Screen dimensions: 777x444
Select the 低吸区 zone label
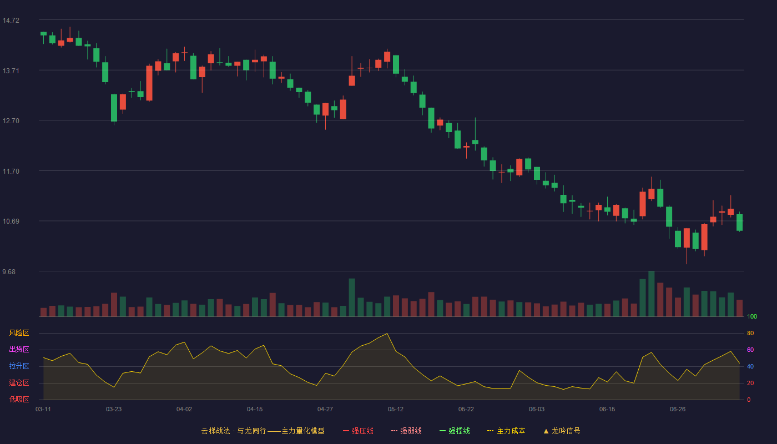pyautogui.click(x=19, y=399)
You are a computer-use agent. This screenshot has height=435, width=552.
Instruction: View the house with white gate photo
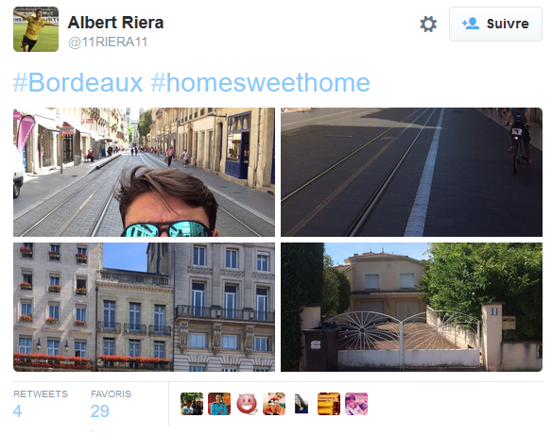pyautogui.click(x=411, y=307)
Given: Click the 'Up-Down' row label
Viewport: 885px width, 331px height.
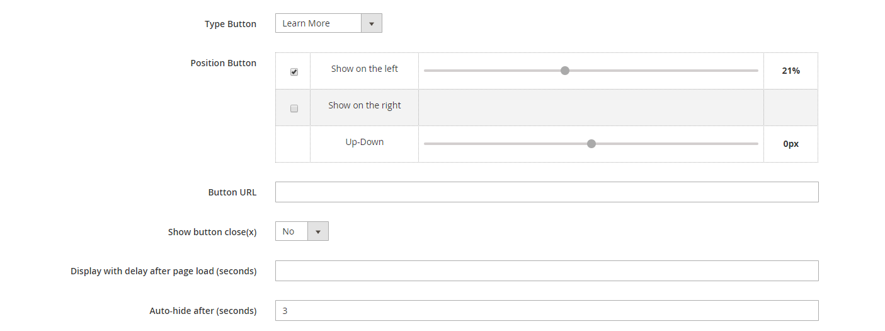Looking at the screenshot, I should point(364,142).
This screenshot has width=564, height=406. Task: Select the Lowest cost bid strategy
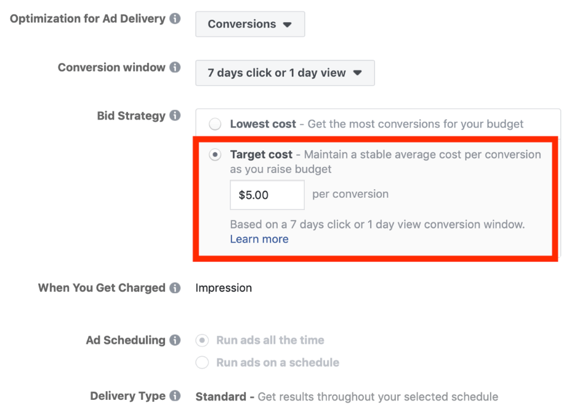click(x=215, y=124)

#### What the task asks
Nothing but the pictures should be left out when the records are retyped exactly.

#### Reply
Screen dimensions: 777x444
Select the 低吸区 zone label
pyautogui.click(x=19, y=399)
You are a computer-use agent. This screenshot has height=435, width=552.
Instruction: View the house with white gate photo
pyautogui.click(x=411, y=307)
Given: Click the 'Up-Down' row label
Viewport: 885px width, 331px height.
Looking at the screenshot, I should point(364,142).
This screenshot has width=564, height=406. Task: Select the Lowest cost bid strategy
click(x=215, y=124)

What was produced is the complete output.